With an adventure, both unknown and exciting, looming before her, she takes a moment to reflect on her journey. “I don’t think I could have done this a year ago. I wasn’t in that state of mind,” she says. “I was holding on so tight to something I thought I needed. I’ve gone through so many different phases over the past year where little by little I released myself from the expectations I had of myself. I have come to this place where I feel I have nothing to lose, and I want to start over as the older, wiser, almost 28-year-old woman I am. I’m not that confused, starry-eyed 22-year-old anymore.”
That Brunette is not abandoning who she is at the core, though. She is still the same quirky, electric, and bodacious 20-something singer-songwriter she’s always been. “I’m not going to change who I am as an artist. The background I’m putting myself in front of is different. It’s neutral, clean, and gives me space to be decisive with what I put out into the world. I have the opportunity to build a really cohesive and interesting sound and repertoire that defines who I am in the present, and I’m very excited about it.”
Her new song “Astrology,” out everywhere today, keeps her bubbly weirdness intact, but it sees her zipping along a thrilling new path. “I don’t want to make you any less free, honey / You can love him / You can love me,” she warbles into a synthy haze. She juggles her emotions, eyeing someone across the room with a flirtatious nod and smirk.

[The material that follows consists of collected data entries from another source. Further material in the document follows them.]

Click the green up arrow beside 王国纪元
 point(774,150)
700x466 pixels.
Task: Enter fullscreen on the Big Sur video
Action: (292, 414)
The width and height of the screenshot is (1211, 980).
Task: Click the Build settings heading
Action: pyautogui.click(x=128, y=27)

Billie Eilish’s drummer Andrew Marshall, with whom she went to college, lends his skills to a track that washes over the body. It’s aptly intoxicating, slurping together the organic with the synthetic as a way to engage the senses in the process. “This song is about loving someone from afar, and not wanting to disrupt them. You can admire someone, appreciate their beauty, memorize their astrological chart, without expecting anything from them in return,” she explains. “For me, this person was a beautiful flower I was content not to pick – as long as I could enjoy its presence, I thought that would make me happy enough.”
The song also includes long-time collaborator and friend Jon Sacca on guitar. “I’m obsessed with his style of playing. I love to combine organic and electronic elements and blend them together seamlessly. It has this pop groove to it, but there’s these really melodic elements, as well.”
With plans to continue releasing new singles throughout the rest of 2020, she expects to release a string of singles, “Astrology” represents the beginning of what promises to be a liberating new chapter.